(Data in this exercise Opens)

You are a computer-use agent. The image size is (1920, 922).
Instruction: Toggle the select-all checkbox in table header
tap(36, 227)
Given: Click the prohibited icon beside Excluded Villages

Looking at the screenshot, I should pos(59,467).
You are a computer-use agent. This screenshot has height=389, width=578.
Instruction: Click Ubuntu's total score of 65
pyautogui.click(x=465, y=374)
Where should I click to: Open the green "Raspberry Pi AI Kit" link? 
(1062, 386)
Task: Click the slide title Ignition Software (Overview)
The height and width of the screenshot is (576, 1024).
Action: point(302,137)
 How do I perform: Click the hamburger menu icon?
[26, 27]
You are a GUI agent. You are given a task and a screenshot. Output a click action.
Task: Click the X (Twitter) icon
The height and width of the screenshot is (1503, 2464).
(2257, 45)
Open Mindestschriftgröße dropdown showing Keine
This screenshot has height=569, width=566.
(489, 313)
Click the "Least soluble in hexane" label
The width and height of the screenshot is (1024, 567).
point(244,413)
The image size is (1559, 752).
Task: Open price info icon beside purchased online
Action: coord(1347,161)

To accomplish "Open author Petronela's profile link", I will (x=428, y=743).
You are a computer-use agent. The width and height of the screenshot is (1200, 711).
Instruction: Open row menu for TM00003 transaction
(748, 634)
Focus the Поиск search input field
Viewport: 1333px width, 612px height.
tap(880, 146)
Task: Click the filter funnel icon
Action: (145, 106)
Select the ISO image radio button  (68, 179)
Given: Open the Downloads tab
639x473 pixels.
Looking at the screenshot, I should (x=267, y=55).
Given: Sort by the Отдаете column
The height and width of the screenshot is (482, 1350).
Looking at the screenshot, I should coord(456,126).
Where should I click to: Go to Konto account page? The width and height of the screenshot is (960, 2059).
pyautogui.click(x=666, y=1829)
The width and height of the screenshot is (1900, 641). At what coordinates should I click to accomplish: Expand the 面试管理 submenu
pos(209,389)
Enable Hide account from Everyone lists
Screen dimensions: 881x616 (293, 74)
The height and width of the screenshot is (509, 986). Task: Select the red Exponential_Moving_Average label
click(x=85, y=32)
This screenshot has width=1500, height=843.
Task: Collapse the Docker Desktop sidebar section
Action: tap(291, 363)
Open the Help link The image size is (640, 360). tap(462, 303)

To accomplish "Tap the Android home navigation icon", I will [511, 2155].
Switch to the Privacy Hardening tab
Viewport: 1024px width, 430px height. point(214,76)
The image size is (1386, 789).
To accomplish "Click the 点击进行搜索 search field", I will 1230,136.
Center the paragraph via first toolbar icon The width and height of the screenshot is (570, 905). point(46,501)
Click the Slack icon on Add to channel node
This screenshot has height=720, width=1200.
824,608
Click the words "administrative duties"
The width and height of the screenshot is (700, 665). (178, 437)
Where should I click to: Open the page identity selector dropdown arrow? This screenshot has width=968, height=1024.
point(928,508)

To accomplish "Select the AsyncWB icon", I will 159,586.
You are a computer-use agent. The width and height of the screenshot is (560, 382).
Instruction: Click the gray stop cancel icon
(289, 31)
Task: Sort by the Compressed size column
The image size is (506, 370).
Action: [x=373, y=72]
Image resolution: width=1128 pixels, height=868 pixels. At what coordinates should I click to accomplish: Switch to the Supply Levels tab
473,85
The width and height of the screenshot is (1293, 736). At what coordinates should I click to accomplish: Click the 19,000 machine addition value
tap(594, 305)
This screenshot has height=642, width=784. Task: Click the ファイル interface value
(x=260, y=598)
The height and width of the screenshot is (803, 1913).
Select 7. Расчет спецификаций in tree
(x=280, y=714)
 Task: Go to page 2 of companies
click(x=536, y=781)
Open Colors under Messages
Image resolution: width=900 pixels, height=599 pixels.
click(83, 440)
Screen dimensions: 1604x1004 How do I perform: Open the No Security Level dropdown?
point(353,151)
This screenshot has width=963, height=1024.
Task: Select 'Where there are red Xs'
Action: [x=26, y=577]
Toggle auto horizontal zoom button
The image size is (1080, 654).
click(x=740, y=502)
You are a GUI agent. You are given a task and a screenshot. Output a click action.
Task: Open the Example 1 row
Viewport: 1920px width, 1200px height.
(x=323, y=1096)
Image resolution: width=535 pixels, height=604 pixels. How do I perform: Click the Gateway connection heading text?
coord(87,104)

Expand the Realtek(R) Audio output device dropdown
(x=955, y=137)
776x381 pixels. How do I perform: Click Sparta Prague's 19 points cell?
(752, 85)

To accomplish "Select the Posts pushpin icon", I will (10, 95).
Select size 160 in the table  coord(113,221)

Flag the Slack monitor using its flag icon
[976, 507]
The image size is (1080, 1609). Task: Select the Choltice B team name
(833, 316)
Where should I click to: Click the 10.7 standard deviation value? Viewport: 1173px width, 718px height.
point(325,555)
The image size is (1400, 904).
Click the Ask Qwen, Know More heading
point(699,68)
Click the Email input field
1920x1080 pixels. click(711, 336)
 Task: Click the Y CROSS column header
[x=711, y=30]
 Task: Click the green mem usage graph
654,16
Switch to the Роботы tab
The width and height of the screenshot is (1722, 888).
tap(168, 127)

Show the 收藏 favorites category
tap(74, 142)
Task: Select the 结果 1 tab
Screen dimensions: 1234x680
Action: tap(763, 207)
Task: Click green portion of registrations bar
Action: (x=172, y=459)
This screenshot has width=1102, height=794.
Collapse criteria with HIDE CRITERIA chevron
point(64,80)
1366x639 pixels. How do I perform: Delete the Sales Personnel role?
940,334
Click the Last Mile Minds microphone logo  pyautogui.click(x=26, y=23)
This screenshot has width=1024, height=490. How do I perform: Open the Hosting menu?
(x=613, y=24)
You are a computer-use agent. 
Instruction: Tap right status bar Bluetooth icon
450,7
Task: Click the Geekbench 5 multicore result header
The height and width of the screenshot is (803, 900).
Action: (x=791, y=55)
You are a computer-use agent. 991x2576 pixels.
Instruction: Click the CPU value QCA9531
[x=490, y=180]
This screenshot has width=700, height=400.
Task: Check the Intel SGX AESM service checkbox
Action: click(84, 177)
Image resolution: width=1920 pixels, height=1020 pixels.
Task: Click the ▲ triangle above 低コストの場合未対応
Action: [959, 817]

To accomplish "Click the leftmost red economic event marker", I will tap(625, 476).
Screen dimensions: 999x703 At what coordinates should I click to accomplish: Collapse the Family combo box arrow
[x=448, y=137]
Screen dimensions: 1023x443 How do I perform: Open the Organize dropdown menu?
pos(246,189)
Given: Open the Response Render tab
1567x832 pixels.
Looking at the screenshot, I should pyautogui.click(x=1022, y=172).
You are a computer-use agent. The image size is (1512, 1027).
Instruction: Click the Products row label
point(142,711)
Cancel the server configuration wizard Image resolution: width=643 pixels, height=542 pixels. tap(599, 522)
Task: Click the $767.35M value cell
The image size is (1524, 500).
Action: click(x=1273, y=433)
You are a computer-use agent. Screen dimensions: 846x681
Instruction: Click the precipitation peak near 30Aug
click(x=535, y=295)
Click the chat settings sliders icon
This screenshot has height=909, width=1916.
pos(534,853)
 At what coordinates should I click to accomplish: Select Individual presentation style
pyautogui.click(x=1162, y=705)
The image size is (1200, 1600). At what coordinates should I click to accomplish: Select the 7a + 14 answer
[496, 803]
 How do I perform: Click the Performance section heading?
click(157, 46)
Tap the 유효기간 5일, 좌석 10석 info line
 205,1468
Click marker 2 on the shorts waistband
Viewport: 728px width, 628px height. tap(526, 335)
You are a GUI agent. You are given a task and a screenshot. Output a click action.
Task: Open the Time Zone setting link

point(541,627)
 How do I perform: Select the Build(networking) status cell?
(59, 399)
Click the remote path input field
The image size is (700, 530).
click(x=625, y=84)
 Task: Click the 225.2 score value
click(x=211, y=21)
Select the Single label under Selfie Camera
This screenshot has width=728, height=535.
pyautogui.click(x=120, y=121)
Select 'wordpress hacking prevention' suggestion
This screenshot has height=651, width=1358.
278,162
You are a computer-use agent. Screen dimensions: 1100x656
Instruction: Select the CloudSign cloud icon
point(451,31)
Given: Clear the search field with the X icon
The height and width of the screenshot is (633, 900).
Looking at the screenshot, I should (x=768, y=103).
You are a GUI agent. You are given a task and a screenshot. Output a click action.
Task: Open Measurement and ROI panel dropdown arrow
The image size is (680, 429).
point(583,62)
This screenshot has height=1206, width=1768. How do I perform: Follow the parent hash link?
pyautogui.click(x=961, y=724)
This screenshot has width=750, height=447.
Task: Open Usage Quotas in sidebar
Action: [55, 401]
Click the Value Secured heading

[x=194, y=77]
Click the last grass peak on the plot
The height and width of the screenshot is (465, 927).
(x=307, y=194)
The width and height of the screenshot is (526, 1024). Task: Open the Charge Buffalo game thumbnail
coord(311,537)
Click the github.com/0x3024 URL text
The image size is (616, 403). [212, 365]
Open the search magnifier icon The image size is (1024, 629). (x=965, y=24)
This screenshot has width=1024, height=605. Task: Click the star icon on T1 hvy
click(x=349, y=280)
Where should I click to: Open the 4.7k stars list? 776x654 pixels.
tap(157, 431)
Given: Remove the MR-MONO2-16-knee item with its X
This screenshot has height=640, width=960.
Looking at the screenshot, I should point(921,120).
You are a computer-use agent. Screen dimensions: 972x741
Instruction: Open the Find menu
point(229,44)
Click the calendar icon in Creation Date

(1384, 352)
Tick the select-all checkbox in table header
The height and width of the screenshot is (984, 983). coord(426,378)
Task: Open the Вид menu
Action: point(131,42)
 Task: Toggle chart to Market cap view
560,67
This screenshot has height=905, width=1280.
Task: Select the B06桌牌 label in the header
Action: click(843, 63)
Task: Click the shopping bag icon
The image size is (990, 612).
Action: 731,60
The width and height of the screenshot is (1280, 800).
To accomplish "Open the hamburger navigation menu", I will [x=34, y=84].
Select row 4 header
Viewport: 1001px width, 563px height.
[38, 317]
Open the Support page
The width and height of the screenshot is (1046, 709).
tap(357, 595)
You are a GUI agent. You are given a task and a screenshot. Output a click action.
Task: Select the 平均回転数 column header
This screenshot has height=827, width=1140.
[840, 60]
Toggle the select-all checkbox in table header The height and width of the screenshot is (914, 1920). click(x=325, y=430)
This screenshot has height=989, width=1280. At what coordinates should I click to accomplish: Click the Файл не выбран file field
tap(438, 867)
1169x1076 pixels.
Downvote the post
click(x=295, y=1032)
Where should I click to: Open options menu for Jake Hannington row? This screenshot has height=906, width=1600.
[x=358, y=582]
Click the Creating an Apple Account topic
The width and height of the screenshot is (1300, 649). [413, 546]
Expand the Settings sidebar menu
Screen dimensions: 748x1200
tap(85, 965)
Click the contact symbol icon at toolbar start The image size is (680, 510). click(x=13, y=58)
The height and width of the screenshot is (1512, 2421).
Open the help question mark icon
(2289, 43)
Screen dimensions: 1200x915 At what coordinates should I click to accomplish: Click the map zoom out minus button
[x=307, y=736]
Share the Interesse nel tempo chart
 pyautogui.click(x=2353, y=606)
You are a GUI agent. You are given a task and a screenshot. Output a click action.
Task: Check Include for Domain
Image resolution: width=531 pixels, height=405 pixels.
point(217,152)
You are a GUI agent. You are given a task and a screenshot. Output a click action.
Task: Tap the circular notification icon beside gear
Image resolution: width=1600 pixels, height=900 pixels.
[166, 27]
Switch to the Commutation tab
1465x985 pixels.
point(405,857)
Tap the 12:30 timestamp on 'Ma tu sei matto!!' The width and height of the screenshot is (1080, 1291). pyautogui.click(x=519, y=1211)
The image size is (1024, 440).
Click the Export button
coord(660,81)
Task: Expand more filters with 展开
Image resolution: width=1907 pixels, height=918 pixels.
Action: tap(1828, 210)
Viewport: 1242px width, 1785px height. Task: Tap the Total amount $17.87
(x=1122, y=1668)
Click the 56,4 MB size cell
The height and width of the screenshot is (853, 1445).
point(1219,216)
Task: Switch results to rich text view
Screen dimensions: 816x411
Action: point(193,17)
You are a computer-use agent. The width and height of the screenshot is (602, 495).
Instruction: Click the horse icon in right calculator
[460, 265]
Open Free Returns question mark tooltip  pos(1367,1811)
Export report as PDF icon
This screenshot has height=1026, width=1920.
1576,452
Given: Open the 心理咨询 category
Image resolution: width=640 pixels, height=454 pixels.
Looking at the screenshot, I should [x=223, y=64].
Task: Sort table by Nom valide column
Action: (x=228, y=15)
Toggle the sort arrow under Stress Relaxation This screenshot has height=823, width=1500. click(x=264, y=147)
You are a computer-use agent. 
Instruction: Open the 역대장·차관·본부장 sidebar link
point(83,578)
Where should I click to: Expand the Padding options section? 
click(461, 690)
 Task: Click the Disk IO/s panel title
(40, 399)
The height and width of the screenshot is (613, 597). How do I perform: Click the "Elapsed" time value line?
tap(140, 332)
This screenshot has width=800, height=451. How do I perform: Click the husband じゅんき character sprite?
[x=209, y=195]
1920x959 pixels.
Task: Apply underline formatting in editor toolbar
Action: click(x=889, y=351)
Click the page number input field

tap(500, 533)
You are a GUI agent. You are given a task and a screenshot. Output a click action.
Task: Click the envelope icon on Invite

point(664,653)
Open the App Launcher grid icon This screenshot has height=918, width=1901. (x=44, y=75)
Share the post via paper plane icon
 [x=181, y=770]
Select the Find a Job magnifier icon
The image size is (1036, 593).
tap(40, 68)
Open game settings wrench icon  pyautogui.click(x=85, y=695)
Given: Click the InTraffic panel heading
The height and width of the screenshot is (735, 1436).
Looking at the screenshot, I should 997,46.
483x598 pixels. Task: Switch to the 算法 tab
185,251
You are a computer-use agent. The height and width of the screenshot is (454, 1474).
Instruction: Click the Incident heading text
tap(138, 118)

(Data in this exercise Closes)

Your assignment ▸
Repeat, word for word, the lines from the start of the records to the line that contains "Open Mindestschriftgröße dropdown", both of them included, and no others.

Solved exercise ▸
You are a computer-use agent. The image size is (1920, 922).
Instruction: Toggle the select-all checkbox in table header
tap(36, 227)
Given: Click the prohibited icon beside Excluded Villages

Looking at the screenshot, I should pos(59,467).
You are a computer-use agent. This screenshot has height=389, width=578.
Instruction: Click Ubuntu's total score of 65
pyautogui.click(x=465, y=374)
Where should I click to: Open the green "Raspberry Pi AI Kit" link? 
(1062, 386)
Task: Click the slide title Ignition Software (Overview)
The height and width of the screenshot is (576, 1024).
Action: point(302,137)
 How do I perform: Click the hamburger menu icon?
[26, 27]
You are a GUI agent. You are given a task and a screenshot. Output a click action.
Task: Click the X (Twitter) icon
The height and width of the screenshot is (1503, 2464).
(2257, 45)
Open Mindestschriftgröße dropdown showing Keine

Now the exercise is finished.